Necessity of Digital Twin Network of Batteries: A battery pack consists of a number of cells arranged in series or in parallel. Accurate measurements of voltage, maximum voltage, minimum voltage, current, and temperature are necessary to operate a battery efficiently and safely. In this work, we have developed a digital twin model that can predict the states of batteries using a minimal number of sensors. This system enables remote users to access all the data about the battery.

Functional Aspects: The DT of battery’s main function is to replicate battery parameters such as voltage, current, etc., and estimate SOC and terminal voltage. The key features of our system is as follows:

1. Sensing of parameters: The DT (hardware) is designed to sense parameters such as voltage, current, temperature, SOC, etc., and then monitoring them.
2. IoTfying battery: After sensing all parameters these parameters are stored on cloud and and made provision for remote access of the battery data. The history and present data is accessible by the OPC UA client/user remotely.
3. Battery model: Historical battery data is used to predict the battery state. A battery circuit model is designed and parameters like internal resistance (R0) terminal voltage and SOC of battery are predicted.

Our system can be easily mounted on a electric vehicle (EV). An EV can have multiple twins (for an engine, motor etc.), and the system can be integrated with other DT models easily. We have developed an OPC UA architecture to facilitate the integration of the DT with EVs which is a server/client model. At server level several nodes can be added without changing the original structure of our DT.
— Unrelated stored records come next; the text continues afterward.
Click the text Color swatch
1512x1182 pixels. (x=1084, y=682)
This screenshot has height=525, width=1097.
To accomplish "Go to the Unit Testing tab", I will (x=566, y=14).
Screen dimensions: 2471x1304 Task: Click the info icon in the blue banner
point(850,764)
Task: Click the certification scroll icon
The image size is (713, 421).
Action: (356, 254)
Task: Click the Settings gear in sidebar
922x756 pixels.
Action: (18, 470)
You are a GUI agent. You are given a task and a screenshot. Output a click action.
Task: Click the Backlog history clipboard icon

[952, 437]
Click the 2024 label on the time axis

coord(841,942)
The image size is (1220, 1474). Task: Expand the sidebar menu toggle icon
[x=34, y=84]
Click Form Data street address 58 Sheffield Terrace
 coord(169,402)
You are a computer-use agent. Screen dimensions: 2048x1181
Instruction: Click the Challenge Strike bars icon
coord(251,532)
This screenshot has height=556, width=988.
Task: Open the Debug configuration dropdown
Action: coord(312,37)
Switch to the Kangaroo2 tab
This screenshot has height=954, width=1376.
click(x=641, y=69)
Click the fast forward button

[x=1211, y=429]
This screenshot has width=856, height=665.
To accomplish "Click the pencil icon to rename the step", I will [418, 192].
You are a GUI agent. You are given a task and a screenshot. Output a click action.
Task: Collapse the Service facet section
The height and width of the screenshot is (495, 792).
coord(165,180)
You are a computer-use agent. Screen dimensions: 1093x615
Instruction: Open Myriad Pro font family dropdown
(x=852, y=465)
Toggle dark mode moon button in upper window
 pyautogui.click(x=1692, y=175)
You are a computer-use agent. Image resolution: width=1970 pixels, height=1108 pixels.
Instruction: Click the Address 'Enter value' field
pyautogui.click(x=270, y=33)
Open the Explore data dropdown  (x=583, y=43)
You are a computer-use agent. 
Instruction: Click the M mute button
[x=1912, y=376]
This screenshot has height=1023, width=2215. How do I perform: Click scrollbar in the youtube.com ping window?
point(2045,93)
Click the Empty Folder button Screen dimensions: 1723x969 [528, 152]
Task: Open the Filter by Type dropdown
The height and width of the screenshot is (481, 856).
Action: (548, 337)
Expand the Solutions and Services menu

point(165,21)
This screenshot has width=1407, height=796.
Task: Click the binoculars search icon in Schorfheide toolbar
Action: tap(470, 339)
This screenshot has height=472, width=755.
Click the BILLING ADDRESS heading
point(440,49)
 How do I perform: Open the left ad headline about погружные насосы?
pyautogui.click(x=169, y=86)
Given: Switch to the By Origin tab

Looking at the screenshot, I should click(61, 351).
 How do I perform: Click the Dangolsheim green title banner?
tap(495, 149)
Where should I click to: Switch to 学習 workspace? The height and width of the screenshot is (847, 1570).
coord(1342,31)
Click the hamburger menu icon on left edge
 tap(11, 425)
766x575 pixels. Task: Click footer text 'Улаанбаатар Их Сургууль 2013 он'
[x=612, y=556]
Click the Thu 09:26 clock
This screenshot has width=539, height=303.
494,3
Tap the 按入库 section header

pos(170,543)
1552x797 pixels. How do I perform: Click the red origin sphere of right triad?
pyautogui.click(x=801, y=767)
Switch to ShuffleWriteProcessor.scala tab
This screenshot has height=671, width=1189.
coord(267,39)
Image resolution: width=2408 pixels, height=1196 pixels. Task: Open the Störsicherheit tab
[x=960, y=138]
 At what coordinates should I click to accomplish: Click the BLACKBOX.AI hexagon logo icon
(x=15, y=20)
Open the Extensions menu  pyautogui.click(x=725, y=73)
Results and Conclusion: In our set up, the drive cycle is loaded to the battery and battery parameters like voltage, current, State of charge are sensed and updated on OPC UA. The data from the OPC UA (using data access and history data access) is further used to predict the battery state and the predicted results are compared. We have developed board to sense voltage current SOC and gives protection to battery under overvoltage, over current like abnormal situations. Also thermal data of battery is monitored and overtepratrure condition safety signal is generated. This all data is accessed using OPC UA. OPC UA publisher will publish this data and accessed from remote OPCUA client. This data is used to make RC model of battery. Kalman filter is used with this model to predict SOC and terminal voltage of battery.